— Aim of the task —
Rewrite the part of the passage on the Epiphany season that opens with "The Ordinary Form of" and closes with "by Ordinary Time.", changing "Mass collects" to "Mass prayers".

The Epiphany season, also known as Epiphanytide or the time of Sundays After Epiphany, is a liturgical period, celebrated by many Christian Churches, which immediately follows the Christmas season. It begins on Epiphany Day, and ends at various points as defined by those denominations. The typical liturgical color for the day of Epiphany is white, and the typical color for Epiphany season is green.

Popular Epiphanytide customs include Epiphany singing, chalking the door and families inviting their pastor to bless their home.

Western Christianity

Roman Rite Catholicism

Ordinary Form

The Ordinary Form of the Roman Rite of the Catholic Church regards the time after Epiphany as a subset of the Christmas season. The Christmas season ends on the Feast of the Baptism of the Lord, a feast typically celebrated on the Sunday after Epiphany. Although Epiphany is not a distinct season, the Ordinary Form does have specific Mass collects that are used from Epiphany onward. Because Epiphany is, in many places, transferred to the Sunday from January 2 to 8 inclusive, the period during which the Epiphany texts are used forms a de facto octave between the Sunday of Epiphany and the Sunday of the Baptism of the Lord. Christmas season is followed by Ordinary Time.

— Dataset excerpts —
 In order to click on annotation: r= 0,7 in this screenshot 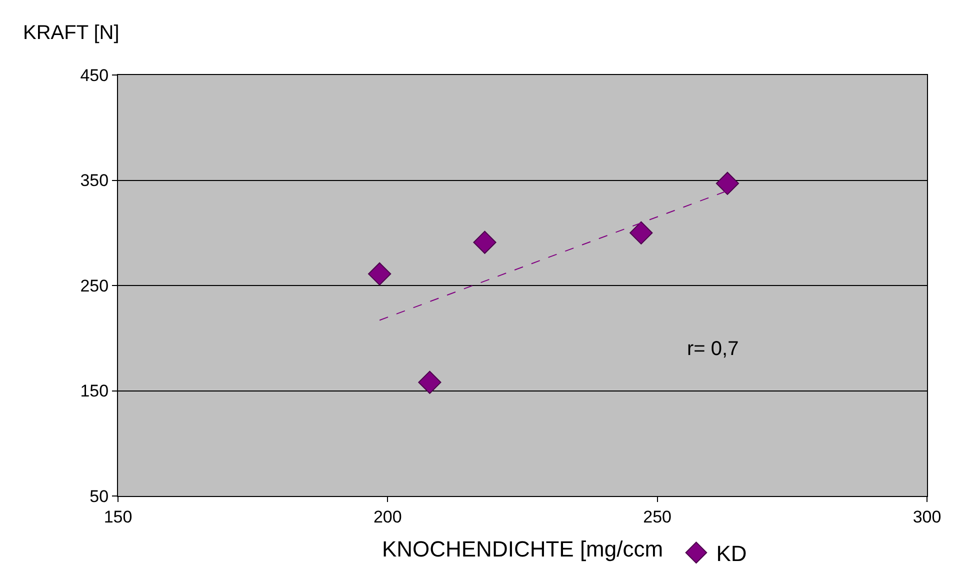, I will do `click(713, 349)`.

---

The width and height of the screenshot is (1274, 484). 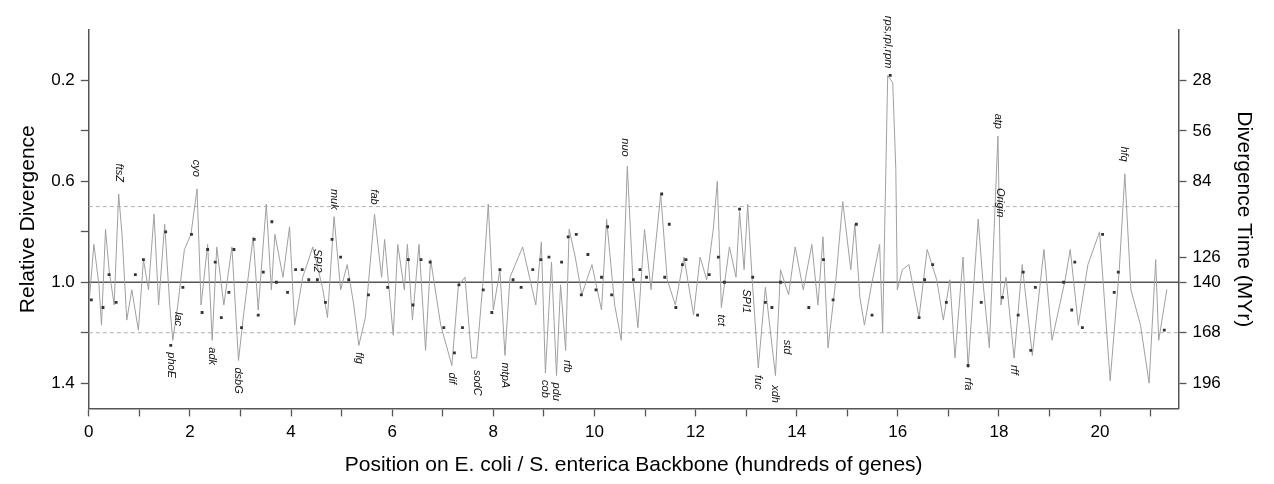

— Reply —
The Ordinary Form of the Roman Rite of the Catholic Church regards the time after Epiphany as a subset of the Christmas season. The Christmas season ends on the Feast of the Baptism of the Lord, a feast typically celebrated on the Sunday after Epiphany. Although Epiphany is not a distinct season, the Ordinary Form does have specific Mass prayers that are used from Epiphany onward. Because Epiphany is, in many places, transferred to the Sunday from January 2 to 8 inclusive, the period during which the Epiphany texts are used forms a de facto octave between the Sunday of Epiphany and the Sunday of the Baptism of the Lord. Christmas season is followed by Ordinary Time.